Zbliżając szklankę można odnieść wrażenie, że za chwile zrobimy łyk najczystszej, niekoniecznie najlepszej gatunkowo, wódki. Drink z dużą dawką czystej. Nie ma niemal nic z tego charakterystycznego posmaku. Campsey raczej nie można się degustować.
To raczej whiskey dla twardogłowych, którzy nie zamierzają poprzestać na jednej czy dwóch szklaneczkach. Cena też przemawia za tym, że nie ma co oszczędzać. Pić do dna i nie myśleć o tym co będzie jutro.
W świecie gdy wokoło preferuje się raczej tradycyjną czystą, ciężko będzie namówić kogoś na wypicie 0,7 Campsey. Mogę się jednak mylić, gdyż w marketach można dostać w promocji nawet 1,5 litrową butelkę.

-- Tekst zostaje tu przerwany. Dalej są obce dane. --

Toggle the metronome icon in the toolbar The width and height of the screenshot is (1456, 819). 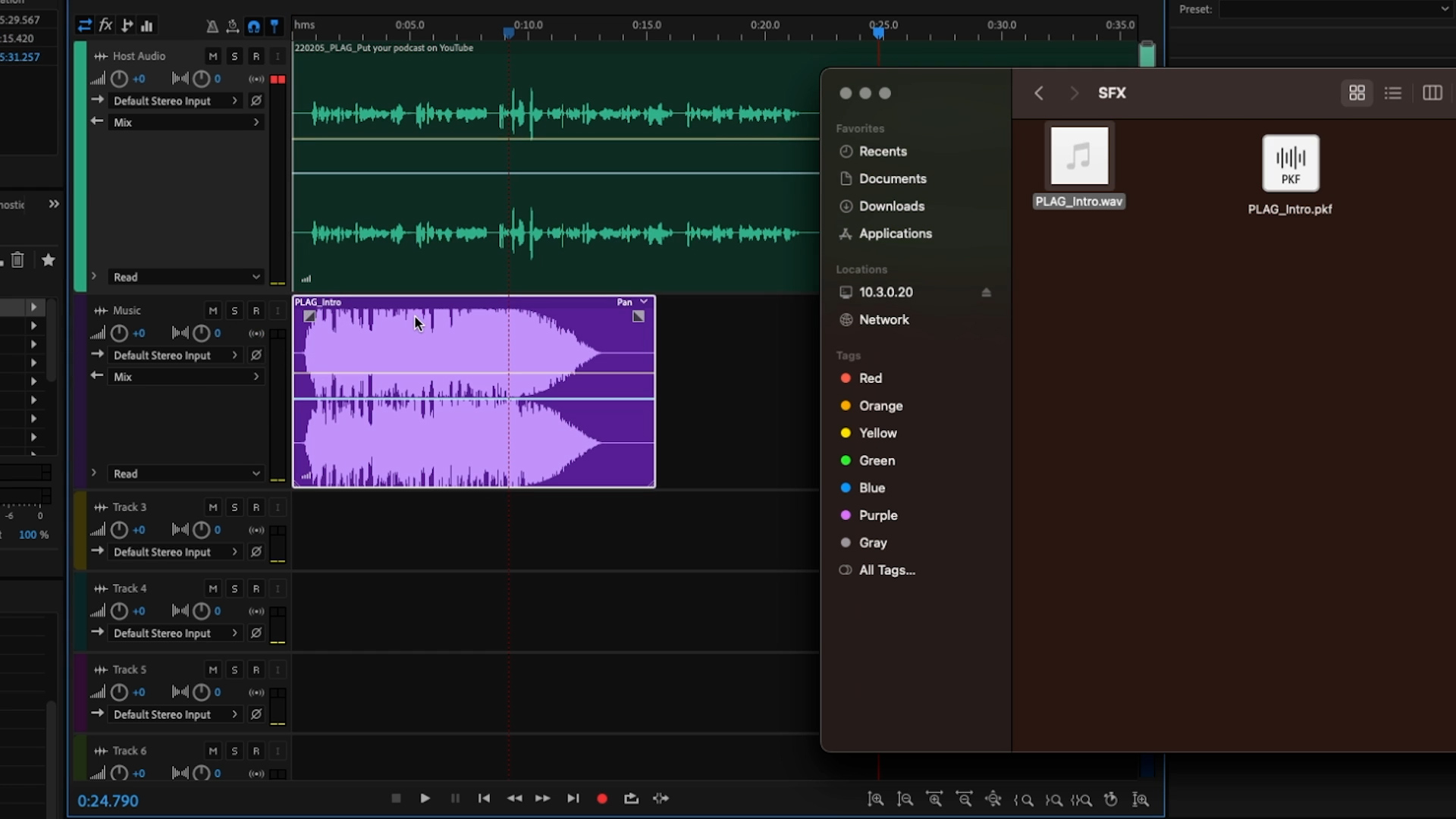tap(212, 26)
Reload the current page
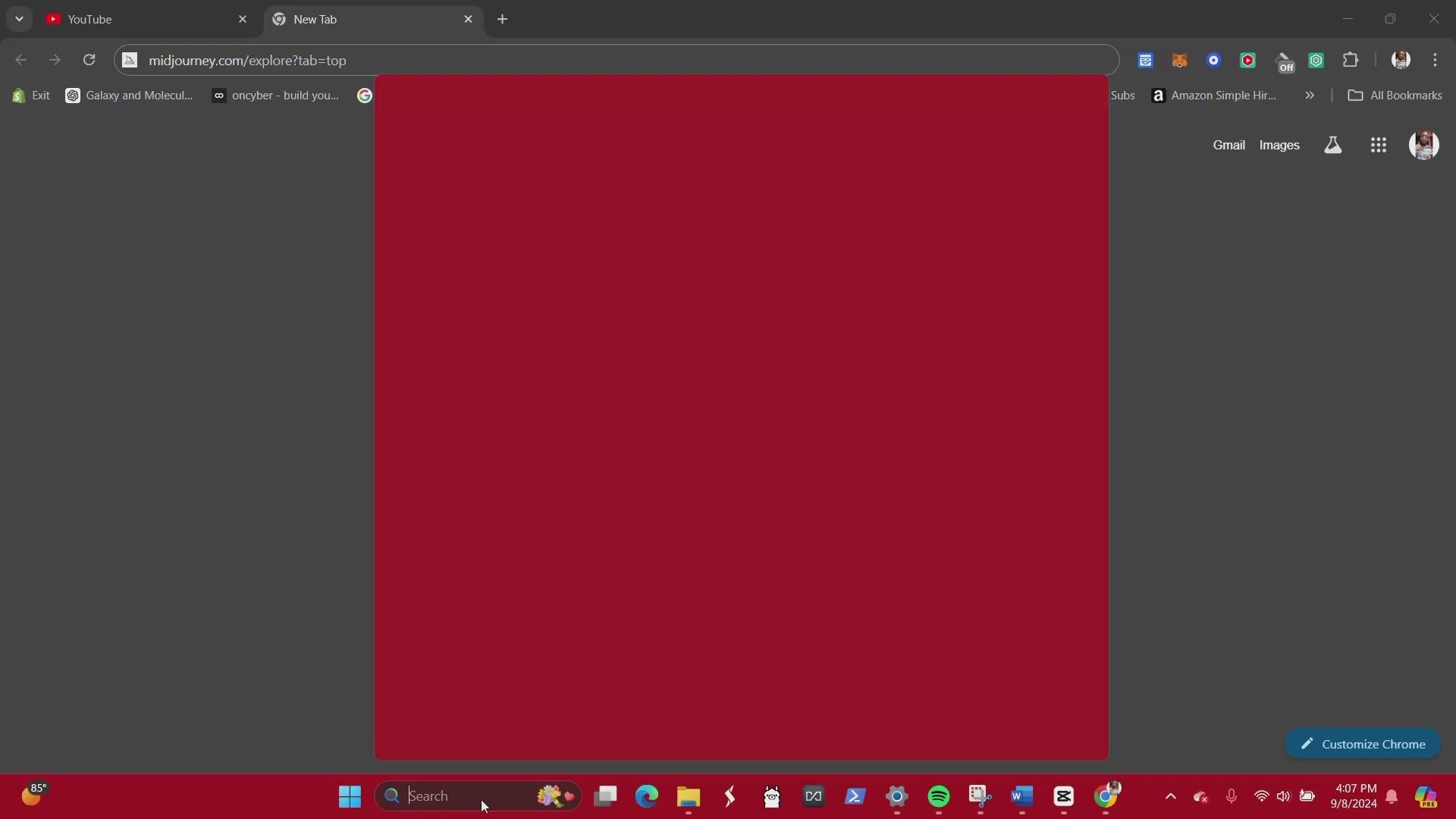The width and height of the screenshot is (1456, 819). coord(89,60)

Jak tak sobie przymknąć oczy to smak Campsey może przenieść nas na jakieś pole bitewne gdzie dla odwagi podawało się żołnierzom whisky. Może to być wojna secesyjna lub jedna z dwóch wojen światowych. Alkohol podsycał ducha bojowego, ale był też dobrym środkiem dezynfekującym.
Sprzedawana w podobnych do tradycyjnych butelek, w których sprzedawana jest czysta wódka, bez dozownika. Nie ma co kryć, cena jest tutaj wyznacznikiem jakości.